[R-sig-ME] R package buildmer for automatic stepwise selection of mixed-effects models and GAMMs

Sun May 26 17:55:59 CEST 2019

I’ve recently published version 1.1 of my package 'buildmer' on CRAN (version 1.0 was a beta release to solicit feedback from direct colleagues). I thought that the folks here on r-sig-mixed might also be interested, in case they have similar problems to my original use-case: term selection in models with many random effects where the 'maximal' model does not necessarily converge.

'buildmer' automates term ordering and stepwise selection/elimination in, primarily, mixed-effects models. By 'term ordering' is meant that the user can specify a desired maximal model, and the package will determine the largest random-effects structure that still achieves convergence. This is done by starting from the fixed-effects model, and adding r.e. terms one by one in order of importance (by default, 'importance' is the value of the LRT statistic) until convergence is no longer possible. Next, the package can do automatic forward or backward elimination of both fixed and random effects. The package takes care of fitting with ML versus REML and of dividing LRT p-values by 2 for random-effect tests. Thus, the user only needs to provide an intended maximal model and wait for the results (just call function 'buildmer' with an lme4 formula for your maximal model, plus any data= and family= argument). Possible criteria for term ordering and elimination are LRT (default), AIC, BIC, or change in log-likelihood; user-specified criteria are also possible.

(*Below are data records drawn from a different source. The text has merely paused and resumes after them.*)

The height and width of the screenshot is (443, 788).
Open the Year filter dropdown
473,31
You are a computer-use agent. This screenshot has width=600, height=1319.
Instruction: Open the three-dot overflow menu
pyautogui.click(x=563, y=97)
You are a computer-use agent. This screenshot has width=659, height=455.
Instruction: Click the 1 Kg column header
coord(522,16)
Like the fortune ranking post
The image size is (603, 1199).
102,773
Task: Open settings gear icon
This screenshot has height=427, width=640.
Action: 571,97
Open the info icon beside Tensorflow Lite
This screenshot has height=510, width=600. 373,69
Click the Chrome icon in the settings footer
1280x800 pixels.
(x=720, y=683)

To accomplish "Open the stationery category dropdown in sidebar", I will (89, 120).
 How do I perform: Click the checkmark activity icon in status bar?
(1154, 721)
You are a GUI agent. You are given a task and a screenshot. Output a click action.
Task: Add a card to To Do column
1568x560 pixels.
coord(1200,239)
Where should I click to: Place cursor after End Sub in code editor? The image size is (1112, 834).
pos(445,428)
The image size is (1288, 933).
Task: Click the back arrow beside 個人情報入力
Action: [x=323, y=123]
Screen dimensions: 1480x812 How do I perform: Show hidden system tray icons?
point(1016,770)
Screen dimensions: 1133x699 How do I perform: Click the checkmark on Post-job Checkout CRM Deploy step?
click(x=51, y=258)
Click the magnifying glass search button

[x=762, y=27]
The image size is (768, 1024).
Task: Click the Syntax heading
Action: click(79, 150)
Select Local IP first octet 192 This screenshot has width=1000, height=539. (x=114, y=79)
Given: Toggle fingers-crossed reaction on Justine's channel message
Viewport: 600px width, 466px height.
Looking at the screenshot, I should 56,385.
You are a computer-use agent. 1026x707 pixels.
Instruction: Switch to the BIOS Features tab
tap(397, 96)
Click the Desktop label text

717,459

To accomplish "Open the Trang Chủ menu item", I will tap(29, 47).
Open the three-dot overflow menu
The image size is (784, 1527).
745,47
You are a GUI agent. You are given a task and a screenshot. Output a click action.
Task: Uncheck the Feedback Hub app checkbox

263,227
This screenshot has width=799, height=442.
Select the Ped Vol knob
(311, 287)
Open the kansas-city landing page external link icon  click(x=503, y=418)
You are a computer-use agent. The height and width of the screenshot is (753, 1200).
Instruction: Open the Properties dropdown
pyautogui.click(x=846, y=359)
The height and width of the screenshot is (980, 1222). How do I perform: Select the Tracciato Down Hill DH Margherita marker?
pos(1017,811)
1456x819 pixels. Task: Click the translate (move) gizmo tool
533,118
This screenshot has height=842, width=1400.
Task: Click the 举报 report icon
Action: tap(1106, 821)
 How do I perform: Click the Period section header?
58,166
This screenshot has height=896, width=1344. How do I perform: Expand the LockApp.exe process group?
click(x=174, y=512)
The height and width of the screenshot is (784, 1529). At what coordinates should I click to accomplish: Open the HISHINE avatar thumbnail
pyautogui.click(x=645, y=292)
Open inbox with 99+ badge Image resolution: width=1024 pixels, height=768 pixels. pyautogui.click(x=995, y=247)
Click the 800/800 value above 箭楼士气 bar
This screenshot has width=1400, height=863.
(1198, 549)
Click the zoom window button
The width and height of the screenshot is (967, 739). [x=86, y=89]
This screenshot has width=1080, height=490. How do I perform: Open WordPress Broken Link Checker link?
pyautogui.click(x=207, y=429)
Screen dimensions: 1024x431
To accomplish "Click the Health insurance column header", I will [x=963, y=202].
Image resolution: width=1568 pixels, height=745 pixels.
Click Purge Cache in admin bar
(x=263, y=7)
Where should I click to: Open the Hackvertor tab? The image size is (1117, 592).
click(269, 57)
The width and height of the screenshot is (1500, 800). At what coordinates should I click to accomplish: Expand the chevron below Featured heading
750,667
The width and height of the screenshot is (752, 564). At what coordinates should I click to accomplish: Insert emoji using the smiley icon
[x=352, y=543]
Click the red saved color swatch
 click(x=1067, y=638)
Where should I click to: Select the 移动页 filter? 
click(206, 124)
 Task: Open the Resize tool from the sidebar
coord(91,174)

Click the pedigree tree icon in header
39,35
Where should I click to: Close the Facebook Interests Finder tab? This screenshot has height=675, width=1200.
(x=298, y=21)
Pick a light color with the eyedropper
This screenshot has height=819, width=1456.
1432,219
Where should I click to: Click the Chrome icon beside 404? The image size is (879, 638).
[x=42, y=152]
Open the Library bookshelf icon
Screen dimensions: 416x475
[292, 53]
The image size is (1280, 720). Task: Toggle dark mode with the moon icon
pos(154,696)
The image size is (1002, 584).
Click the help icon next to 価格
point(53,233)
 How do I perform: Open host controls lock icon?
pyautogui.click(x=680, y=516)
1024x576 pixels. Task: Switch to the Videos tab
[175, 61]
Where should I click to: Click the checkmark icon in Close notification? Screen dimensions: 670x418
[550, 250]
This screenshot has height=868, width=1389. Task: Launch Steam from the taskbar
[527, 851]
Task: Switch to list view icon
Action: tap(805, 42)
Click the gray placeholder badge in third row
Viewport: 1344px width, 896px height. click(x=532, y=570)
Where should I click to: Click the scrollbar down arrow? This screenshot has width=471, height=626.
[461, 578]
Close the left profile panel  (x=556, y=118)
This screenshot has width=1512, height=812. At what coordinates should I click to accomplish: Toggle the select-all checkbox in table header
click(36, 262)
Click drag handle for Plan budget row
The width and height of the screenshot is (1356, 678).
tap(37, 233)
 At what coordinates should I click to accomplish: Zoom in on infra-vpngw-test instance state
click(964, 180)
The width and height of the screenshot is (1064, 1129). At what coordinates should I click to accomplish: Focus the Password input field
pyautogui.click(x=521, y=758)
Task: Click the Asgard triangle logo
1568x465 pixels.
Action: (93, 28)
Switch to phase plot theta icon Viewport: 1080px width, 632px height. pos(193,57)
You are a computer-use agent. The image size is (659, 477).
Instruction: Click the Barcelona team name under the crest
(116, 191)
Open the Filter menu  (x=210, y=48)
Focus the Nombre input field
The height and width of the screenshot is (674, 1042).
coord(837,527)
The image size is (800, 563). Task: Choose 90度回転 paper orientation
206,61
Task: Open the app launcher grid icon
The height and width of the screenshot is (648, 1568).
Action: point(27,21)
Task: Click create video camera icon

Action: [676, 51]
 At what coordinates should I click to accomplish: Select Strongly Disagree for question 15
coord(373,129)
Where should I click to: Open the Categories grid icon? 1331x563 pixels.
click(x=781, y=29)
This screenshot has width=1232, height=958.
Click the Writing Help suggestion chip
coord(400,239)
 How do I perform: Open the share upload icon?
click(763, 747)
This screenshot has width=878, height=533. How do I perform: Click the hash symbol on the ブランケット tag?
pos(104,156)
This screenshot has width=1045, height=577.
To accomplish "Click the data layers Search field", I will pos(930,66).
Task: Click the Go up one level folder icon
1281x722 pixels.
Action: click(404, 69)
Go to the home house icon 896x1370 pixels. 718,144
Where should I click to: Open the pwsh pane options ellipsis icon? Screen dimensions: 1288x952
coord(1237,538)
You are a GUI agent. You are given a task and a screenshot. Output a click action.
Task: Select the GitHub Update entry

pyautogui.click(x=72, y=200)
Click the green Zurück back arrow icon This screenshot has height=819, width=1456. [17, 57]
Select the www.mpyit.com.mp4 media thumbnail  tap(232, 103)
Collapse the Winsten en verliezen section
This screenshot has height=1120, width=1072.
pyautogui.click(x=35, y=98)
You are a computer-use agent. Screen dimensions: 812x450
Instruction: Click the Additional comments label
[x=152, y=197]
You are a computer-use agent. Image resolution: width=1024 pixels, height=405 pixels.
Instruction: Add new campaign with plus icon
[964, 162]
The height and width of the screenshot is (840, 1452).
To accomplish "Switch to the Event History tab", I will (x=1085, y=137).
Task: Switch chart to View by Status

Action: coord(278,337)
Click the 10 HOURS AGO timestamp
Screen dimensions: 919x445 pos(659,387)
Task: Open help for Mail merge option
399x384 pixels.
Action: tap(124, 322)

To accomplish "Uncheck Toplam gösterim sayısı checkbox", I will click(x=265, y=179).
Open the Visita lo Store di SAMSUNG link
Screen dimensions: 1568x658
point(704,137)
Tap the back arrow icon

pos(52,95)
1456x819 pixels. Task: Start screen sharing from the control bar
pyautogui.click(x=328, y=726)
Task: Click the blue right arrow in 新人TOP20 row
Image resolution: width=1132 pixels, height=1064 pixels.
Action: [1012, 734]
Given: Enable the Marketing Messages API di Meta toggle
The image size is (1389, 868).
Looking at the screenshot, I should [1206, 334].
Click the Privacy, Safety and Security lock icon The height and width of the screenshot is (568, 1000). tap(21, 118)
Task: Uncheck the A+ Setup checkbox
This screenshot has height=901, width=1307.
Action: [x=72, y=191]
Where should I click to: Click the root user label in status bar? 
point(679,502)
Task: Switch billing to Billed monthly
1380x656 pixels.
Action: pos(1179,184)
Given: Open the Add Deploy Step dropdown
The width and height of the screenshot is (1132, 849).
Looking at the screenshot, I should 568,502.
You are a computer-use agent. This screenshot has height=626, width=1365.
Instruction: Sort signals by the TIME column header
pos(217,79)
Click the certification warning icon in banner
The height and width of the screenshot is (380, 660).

I started work on this package as a small script two years ago, when lmerTest's step() function was not yet fully capable of handling convergence failures (this has been much improved in lmerTest version 3.0), and when I wanted to use stepwise elimination based on likelihood-ratio tests (for fixed effects step() only offers F tests). If you use lmer or glmer models, require only backward elimination, and are okay with using F tests, there is not much reason for you to try buildmer over lmerTest. If you require more flexibility, you may be interested in giving buildmer a try. There is no statistical model-fitting code in buildmer, it is simply a glorified formula parser and wrapper around logLik() and friends. This also made it easy to extend it to models such as GAMMs or glmmTMB models, which are also supported. For the same reasons, I unfortunately cannot fold buildmer into a pull request to lmerTest, as it takes a fundamentally different approach.

I have now come to rely on this package for most of my models where variable selection is required. I hope others may find it useful too, and if not, sorry for the noise! Any issue reports and points of discussion are always welcome, of course, especially since I also rely on this package for my own research.

Best,
Cesko Voeten